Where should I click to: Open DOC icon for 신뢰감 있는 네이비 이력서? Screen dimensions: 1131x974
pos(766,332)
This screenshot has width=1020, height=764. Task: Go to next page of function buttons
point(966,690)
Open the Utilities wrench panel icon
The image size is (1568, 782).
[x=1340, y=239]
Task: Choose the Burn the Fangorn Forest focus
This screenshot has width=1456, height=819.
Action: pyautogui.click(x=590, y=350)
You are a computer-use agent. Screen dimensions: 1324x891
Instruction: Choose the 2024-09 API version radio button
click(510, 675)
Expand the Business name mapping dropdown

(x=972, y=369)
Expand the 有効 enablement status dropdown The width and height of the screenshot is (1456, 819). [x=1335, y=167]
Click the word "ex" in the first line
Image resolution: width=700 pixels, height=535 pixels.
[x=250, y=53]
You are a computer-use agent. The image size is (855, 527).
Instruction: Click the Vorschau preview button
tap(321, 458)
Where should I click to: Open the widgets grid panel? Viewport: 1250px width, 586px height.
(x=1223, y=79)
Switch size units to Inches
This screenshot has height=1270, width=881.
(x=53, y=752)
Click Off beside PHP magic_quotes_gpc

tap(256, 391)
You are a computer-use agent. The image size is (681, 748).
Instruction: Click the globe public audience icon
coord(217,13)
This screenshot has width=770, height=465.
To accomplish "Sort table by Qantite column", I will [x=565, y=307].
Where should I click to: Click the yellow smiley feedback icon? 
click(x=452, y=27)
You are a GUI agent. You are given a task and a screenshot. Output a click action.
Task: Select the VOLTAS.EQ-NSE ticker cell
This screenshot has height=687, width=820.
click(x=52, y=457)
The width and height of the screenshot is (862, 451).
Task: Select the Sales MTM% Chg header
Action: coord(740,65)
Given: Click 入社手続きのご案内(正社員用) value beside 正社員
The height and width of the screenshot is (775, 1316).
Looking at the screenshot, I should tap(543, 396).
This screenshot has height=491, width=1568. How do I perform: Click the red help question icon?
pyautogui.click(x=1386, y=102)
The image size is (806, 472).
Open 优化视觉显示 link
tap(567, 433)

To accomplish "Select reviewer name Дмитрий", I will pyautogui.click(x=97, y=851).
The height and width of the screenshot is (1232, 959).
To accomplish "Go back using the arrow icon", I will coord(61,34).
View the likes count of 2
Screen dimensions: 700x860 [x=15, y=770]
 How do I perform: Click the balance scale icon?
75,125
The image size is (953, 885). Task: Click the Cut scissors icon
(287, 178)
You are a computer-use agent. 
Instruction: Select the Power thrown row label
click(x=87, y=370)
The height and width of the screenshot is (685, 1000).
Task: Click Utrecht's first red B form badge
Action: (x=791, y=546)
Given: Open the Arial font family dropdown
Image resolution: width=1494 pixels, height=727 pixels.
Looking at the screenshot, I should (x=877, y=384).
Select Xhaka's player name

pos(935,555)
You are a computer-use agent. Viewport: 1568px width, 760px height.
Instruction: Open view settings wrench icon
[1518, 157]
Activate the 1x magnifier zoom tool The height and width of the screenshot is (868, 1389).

•••

From the entries, report every line in which the string "accomplish" occurs.

To accomplish "Sort table by Qantite column", I will [x=565, y=307].
To accomplish "Select reviewer name Дмитрий", I will pyautogui.click(x=97, y=851).
To accomplish "Go back using the arrow icon", I will coord(61,34).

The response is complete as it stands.